Il non-Stato è però anche [a]democratico e [il]liberale. Questo perché la sua debolezza sostanziale e la sua iniquità verso i cittadini è nascosta dietro la benevola apparenza della formalità democratica ed elettorale. Non c'è nulla, sulla carta, che i cittadini non possano cambiare con una bella croce sulla scheda elettorale. La [a]democrazia di questo modello tuttavia si scontra con la realtà dei fatti, perché sappiamo che l'unico modo in cui il demos possa far sentire la propria voce è attraverso una partecipazione in prima persona, mentre la delega a distanza è una pia illusione che viene manipolata nel passaggio tra elettore ed eletto.

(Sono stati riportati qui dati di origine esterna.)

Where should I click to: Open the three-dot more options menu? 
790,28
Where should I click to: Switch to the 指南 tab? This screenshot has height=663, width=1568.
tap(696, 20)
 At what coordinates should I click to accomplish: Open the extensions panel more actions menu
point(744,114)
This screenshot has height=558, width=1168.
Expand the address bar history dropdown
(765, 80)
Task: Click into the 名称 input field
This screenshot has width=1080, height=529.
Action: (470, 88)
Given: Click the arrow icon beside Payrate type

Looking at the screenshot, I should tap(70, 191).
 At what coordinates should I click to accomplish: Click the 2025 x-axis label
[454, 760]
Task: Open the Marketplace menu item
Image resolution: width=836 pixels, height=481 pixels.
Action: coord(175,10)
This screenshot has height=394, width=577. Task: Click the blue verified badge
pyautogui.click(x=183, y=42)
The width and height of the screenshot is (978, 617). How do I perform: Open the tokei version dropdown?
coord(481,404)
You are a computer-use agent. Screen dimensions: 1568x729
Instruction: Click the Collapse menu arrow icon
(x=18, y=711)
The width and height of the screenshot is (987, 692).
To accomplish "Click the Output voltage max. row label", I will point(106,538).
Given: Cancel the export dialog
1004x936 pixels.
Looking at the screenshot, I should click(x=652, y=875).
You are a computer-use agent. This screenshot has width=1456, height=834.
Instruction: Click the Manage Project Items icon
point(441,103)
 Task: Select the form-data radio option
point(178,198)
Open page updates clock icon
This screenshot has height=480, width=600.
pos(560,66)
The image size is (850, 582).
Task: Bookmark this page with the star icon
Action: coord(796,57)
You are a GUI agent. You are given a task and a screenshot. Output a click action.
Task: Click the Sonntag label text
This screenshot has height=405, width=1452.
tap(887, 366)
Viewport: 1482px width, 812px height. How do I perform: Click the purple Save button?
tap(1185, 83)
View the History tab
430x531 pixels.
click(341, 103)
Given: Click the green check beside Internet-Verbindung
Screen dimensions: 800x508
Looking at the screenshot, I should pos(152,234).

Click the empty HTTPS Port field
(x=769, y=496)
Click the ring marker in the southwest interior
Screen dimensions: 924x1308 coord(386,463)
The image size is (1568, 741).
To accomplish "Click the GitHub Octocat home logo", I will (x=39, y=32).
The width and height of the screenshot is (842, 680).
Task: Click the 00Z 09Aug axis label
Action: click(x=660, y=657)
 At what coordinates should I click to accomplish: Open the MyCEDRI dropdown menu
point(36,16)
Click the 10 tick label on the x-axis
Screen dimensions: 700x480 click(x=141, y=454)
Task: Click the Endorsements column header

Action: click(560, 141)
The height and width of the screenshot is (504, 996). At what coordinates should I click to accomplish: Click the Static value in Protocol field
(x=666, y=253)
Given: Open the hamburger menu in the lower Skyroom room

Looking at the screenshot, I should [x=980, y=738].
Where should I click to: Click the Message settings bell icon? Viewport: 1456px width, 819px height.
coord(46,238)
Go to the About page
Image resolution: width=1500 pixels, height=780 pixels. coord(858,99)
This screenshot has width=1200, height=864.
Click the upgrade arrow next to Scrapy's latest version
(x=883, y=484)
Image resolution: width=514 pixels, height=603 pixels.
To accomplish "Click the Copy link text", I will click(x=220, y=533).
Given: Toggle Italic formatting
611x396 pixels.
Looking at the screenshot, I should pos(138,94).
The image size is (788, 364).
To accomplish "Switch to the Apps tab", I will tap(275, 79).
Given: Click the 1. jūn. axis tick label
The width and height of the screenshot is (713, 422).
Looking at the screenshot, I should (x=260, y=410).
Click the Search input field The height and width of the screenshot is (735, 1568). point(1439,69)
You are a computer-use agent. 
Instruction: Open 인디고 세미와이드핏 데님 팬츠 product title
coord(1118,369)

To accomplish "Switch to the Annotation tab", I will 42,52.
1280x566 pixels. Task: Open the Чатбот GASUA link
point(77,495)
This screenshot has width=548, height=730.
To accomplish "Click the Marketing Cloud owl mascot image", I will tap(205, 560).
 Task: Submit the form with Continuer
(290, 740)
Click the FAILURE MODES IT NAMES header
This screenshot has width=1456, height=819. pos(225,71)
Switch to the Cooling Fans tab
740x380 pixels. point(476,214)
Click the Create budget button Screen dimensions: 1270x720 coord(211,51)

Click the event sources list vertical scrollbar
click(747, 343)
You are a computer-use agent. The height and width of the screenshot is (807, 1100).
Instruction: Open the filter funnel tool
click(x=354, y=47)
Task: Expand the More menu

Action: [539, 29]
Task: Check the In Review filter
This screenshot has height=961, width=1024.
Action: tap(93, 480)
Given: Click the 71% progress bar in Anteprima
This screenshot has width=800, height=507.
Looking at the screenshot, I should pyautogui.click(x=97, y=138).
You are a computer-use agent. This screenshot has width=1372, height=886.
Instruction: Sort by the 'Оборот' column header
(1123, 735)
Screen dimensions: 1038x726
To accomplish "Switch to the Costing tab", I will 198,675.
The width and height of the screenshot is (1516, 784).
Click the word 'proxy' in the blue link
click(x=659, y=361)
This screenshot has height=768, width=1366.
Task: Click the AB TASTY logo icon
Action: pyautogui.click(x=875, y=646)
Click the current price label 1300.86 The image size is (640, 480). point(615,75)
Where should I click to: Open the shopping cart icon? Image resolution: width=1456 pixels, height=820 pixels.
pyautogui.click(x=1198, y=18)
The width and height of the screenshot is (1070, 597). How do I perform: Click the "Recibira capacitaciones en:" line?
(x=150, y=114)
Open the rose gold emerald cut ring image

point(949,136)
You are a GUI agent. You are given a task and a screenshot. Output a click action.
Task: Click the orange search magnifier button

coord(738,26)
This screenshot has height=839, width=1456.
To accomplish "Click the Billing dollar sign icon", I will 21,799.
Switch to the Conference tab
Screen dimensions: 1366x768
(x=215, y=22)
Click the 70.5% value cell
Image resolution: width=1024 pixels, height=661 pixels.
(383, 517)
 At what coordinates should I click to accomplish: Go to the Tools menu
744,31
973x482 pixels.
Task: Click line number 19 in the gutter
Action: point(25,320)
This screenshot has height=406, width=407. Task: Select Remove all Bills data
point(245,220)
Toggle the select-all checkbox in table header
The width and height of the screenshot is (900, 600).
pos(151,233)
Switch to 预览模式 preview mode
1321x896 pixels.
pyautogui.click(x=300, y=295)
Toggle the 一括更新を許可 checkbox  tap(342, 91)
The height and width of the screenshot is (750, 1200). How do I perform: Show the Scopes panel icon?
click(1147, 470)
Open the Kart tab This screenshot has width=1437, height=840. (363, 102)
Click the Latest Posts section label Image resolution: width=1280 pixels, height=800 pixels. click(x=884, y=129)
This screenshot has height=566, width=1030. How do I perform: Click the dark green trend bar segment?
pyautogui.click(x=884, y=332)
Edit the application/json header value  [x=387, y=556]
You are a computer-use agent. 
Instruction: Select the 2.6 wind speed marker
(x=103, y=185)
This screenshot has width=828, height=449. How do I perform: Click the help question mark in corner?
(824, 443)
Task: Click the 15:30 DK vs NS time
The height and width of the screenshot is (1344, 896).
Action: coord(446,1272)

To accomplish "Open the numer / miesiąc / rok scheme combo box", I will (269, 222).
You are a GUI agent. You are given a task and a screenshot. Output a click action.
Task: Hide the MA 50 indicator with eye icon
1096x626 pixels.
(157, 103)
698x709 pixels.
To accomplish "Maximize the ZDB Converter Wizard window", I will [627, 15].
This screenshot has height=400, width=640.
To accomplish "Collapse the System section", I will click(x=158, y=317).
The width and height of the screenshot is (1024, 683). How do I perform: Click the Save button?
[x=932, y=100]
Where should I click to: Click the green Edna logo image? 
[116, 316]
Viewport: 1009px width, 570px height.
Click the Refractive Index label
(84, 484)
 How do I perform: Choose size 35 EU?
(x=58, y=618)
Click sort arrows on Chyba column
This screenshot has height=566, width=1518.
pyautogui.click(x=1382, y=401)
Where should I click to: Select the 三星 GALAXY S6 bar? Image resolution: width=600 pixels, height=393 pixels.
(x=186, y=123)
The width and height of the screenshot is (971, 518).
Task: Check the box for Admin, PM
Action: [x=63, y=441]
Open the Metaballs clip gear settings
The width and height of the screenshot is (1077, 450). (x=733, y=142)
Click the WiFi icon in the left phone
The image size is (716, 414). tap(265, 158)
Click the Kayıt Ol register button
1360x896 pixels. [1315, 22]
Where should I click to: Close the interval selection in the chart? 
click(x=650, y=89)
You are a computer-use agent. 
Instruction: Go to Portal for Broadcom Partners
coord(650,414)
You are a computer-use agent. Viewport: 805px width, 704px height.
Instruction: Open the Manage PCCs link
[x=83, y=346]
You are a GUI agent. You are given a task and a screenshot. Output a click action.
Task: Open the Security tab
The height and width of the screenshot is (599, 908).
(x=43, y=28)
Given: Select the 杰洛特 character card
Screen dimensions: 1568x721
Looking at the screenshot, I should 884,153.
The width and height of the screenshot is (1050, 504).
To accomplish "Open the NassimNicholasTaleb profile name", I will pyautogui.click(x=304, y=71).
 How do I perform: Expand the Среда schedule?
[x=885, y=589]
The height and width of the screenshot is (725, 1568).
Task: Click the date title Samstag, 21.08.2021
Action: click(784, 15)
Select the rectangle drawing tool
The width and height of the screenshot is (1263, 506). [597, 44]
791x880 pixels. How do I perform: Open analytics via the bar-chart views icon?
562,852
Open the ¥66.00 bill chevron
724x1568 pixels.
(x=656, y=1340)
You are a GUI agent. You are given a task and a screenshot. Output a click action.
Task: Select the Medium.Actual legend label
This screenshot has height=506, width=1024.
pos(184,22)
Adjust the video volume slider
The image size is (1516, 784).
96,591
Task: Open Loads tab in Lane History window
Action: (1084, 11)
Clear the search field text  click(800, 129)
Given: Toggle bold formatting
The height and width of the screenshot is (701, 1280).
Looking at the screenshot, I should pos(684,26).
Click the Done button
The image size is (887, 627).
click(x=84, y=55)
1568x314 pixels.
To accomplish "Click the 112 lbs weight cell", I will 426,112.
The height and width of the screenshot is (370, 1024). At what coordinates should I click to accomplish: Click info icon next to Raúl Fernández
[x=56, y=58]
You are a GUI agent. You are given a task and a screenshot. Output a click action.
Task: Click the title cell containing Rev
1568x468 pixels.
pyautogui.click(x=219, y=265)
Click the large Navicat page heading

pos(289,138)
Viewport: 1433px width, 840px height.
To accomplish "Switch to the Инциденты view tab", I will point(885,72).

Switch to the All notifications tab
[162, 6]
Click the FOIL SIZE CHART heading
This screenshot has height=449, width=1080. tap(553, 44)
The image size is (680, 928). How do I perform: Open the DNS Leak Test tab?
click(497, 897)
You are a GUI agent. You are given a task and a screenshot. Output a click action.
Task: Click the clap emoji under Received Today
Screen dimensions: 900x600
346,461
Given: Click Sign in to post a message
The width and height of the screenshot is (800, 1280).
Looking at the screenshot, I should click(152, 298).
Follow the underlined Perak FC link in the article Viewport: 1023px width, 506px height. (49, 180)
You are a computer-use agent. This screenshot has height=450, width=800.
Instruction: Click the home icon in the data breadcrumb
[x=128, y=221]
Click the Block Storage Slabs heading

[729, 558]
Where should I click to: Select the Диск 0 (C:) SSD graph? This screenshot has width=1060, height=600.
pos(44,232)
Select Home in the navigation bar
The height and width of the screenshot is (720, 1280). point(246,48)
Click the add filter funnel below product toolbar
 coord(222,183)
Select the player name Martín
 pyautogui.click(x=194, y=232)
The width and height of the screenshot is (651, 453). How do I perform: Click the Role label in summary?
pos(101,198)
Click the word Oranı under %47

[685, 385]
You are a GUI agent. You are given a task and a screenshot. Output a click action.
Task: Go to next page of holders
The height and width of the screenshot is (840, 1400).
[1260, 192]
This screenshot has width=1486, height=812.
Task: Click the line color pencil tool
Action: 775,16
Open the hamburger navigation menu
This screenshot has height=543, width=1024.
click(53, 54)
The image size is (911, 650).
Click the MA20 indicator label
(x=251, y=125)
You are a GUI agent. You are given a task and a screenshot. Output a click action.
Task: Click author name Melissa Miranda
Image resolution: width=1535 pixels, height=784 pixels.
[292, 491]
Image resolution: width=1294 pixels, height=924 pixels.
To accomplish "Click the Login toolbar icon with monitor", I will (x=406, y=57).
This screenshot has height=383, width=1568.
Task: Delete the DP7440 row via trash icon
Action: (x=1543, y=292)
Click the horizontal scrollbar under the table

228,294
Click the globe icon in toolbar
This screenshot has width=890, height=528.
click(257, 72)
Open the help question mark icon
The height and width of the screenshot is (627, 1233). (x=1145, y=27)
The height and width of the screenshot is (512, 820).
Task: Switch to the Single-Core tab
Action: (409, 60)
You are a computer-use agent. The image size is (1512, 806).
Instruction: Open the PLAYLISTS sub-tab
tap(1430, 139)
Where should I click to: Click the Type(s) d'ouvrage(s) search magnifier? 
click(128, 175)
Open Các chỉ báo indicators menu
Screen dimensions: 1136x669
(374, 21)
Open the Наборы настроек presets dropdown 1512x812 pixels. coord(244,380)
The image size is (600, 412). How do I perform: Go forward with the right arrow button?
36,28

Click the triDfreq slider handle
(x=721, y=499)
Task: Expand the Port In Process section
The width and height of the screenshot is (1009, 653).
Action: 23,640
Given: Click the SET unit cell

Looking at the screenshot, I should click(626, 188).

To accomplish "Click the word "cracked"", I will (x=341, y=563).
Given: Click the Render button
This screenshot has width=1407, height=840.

Ma il non-Stato è anche formalmente liberale. Liberale perché non impone regole e costumi nell'ambito della vita civile dei cittadini, non impone la religione, non impone i comportamenti, le tradizioni, l'educazione, le mode da seguire, i programmi da guardare. Ma in questa libertà superficiale sta la prigione che intrappola la gente per il semplice motivo che si tratta di libertà inerenti tematiche spesso troppo enfatizzate mentre altri ambiti in cui vige la più spietata censura non sono nemmeno presi in considerazione. Per fare degli esempi tutti abbiamo la massima libertà di dire cosa dovremmo fare per aumentare la nostra produzione economica purché di aumento si tratti e non di riduzione. Tutti siamo liberi di dire come posizionarci nel quadro dell'imperialismo internazionale Usa-Nato, purché imperialisti si resti, belligeranti o meno. Tutti siamo liberi di dire come regolare la vendita di farmaci, purché di farmaci si tratti, e non di prodotti alternativi alla medicina.
Il non-Stato [a]democratico è un totalitarismo capace di un prodigioso transfer in cui proietta all'esterno di sé tutti i propri peggiori difetti. Difetti che attribuisce, in un quadro più ideale che reale, al Moloch del Totalitarismo novecentesco.
Secondo il non-Stato [a]democratico e [il]liberale il Totalitarismo spia, reprime, uccide, promuove la prevaricazione del forte sul debole, del malvagio sul buono, del privilegiato sul meritorio, del ricco sul povero, delle oligarchie sul popolo. Secondo il non-Stato [a]democratico il Totalitarismo provoca guerre, genocidi, violenze sugli oppositori, omicidi, soffoca la libertà e detta un pensiero unico millenario.
Stupidaggini.
Sono esistiti regimi totalitari che hanno fatto anche queste cose, ma un Totalitarismo così monolitico e demoniaco come lo vorrebbe il non-Stato [a]democratico non è mai esitito, è solo una proiezione psicologico-politica, una costruzione ideale e artificiosa di quello che vorrebbe fosse il proprio opposto, la propria antitesi, l'immagine di un Nemico perfetto e tremendo capace di attirare il disprezzo collettivo dei cittadini così che questi non colgano la realtà dei fatti.
E la realtà è che è proprio il non-Stato [a]democratico a uccidere, reprimere, fare guerre, sterminare, salvaguardare l'interesse dei pochi, censurare e via discorrendo. Sempre e comunque nella finzione democratica e liberale, sempre minimizzando il peso delle proprie azioni (si pensi ai neologismi della guerra umanitaria o dei danni collaterali che si applicano appunto ai soli governi sedicenti democratici).
E' certamente ora di strappare il velo di ignoranza e superare gli schemi lobotomizzanti che hanno finora impedito alla gente di cogliere la vera essenza del male.
Solo così il Mostro potrà essere rivelato.
E solo dopo essere stato rivelato, il Mostro potrà essere abbattuto.